Il Grand Hotel La Sonrisa di Sant’Antonio Abate, conosciuto dal grande pubblico come il “Castello delle Cerimonie”, è ora presidiato da un servizio di vigilanza privata dopo il sequestro preventivo e l’avvio delle operazioni di sgombero.
Il provvedimento è stato disposto dal giudice per le indagini preliminari del Tribunale di Torre Annunziata su richiesta della Procura, nell’ambito di un’inchiesta per invasione di terreni o edifici. Il reato contestato è disciplinato dagli articoli 633 e 639 bis del codice penale.
Come riporta Fanpage, Secondo l’ipotesi formulata dagli inquirenti, alcune persone avrebbero continuato a utilizzare il complesso nonostante la perdita della proprietà, avvenuta in seguito alla confisca definitiva della struttura e dei terreni circostanti.

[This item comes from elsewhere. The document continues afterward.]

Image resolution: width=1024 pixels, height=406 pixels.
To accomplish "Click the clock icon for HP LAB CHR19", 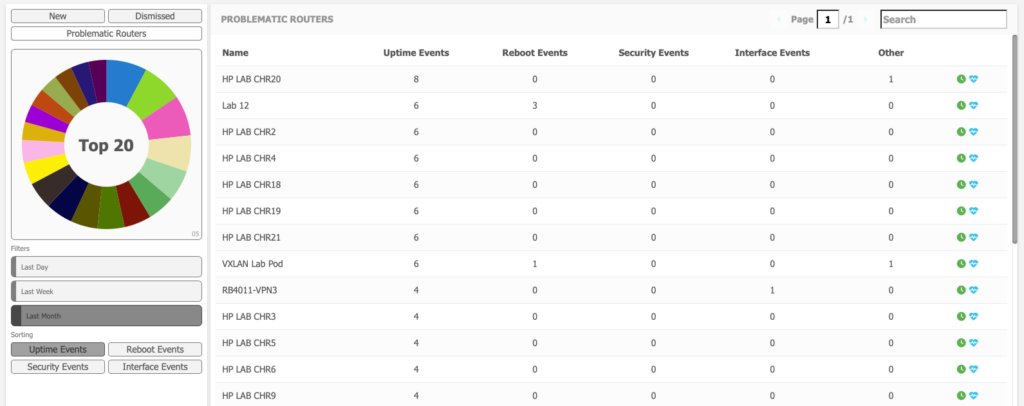I will 961,211.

La ricostruzione della Procura
Alla base del decreto di sequestro vi è un recente orientamento della Corte di Cassazione. In base a tale interpretazione, il reato può configurarsi anche in assenza di violenza o clandestinità, qualora un soggetto continui a occupare arbitrariamente un immobile del quale non possiede più alcun titolo giuridico.
La contestazione, dunque, non riguarda le modalità con cui sarebbe avvenuta l’occupazione, ma la permanenza all’interno di un bene ormai acquisito al patrimonio pubblico.

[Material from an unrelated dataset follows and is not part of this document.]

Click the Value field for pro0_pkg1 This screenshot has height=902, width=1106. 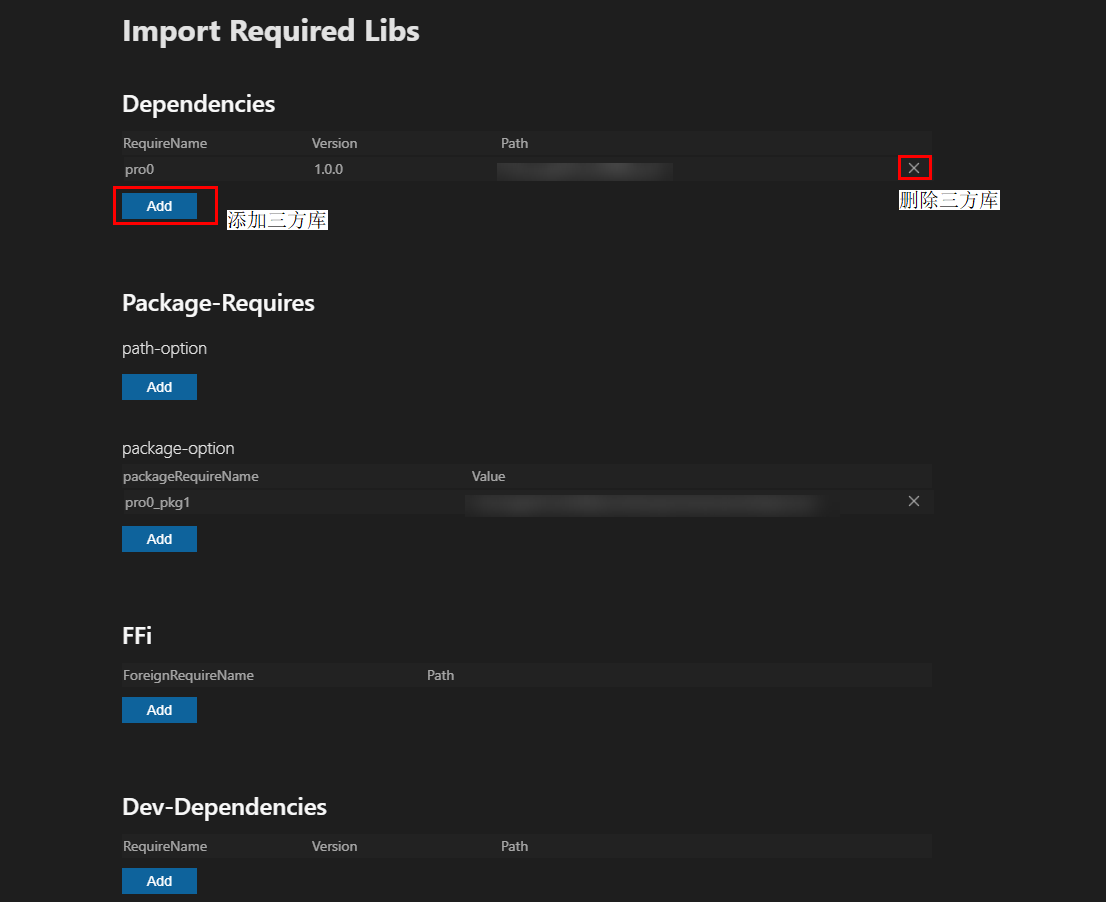pos(645,503)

Il provvedimento potrà essere impugnato davanti al Tribunale del Riesame. Le persone coinvolte nell’indagine sono da considerarsi innocenti fino a un’eventuale sentenza definitiva di condanna, come previsto dal principio costituzionale di presunzione di non colpevolezza.
Il ricorso delle società al Tar
Parallelamente al procedimento penale prosegue la controversia amministrativa sull’ordinanza di sgombero emanata dal Comune di Sant’Antonio Abate.
Il provvedimento è stato impugnato davanti al Tar Campania dalle società La Sonrisa spa, Ipol spa e Pol.Fra, indicate negli atti come soggetti che hanno gestito il complesso alberghiero e le attività collegate.
Per il ricorso non risulta ancora fissata l’udienza cautelare. Le società chiedono ai giudici amministrativi di riesaminare gli atti con cui il Comune ha disposto il rilascio della struttura.
Dalla confisca all’acquisizione comunale
La vicenda giudiziaria ha origine dal procedimento per lottizzazione abusiva che ha interessato il complesso, i terreni e i diversi manufatti presenti nell’area.
La confisca fu disposta dal Tribunale di Torre Annunziata nel 2016 e successivamente confermata dalla Corte di Appello di Napoli nel 2022. Nel 2024 la Corte di Cassazione ha reso definitiva la decisione.
Concluso l’iter giudiziario, la proprietà è stata trasferita al Comune di Sant’Antonio Abate. Il 28 aprile 2026 l’amministrazione comunale ha ottenuto la trascrizione del bene presso la Conservatoria dei registri immobiliari di Napoli.
Dopo il sequestro e l’apposizione dei sigilli, il complesso resta quindi sotto controllo, mentre proseguono sia l’indagine della Procura sia il contenzioso davanti alla giustizia amministrativa.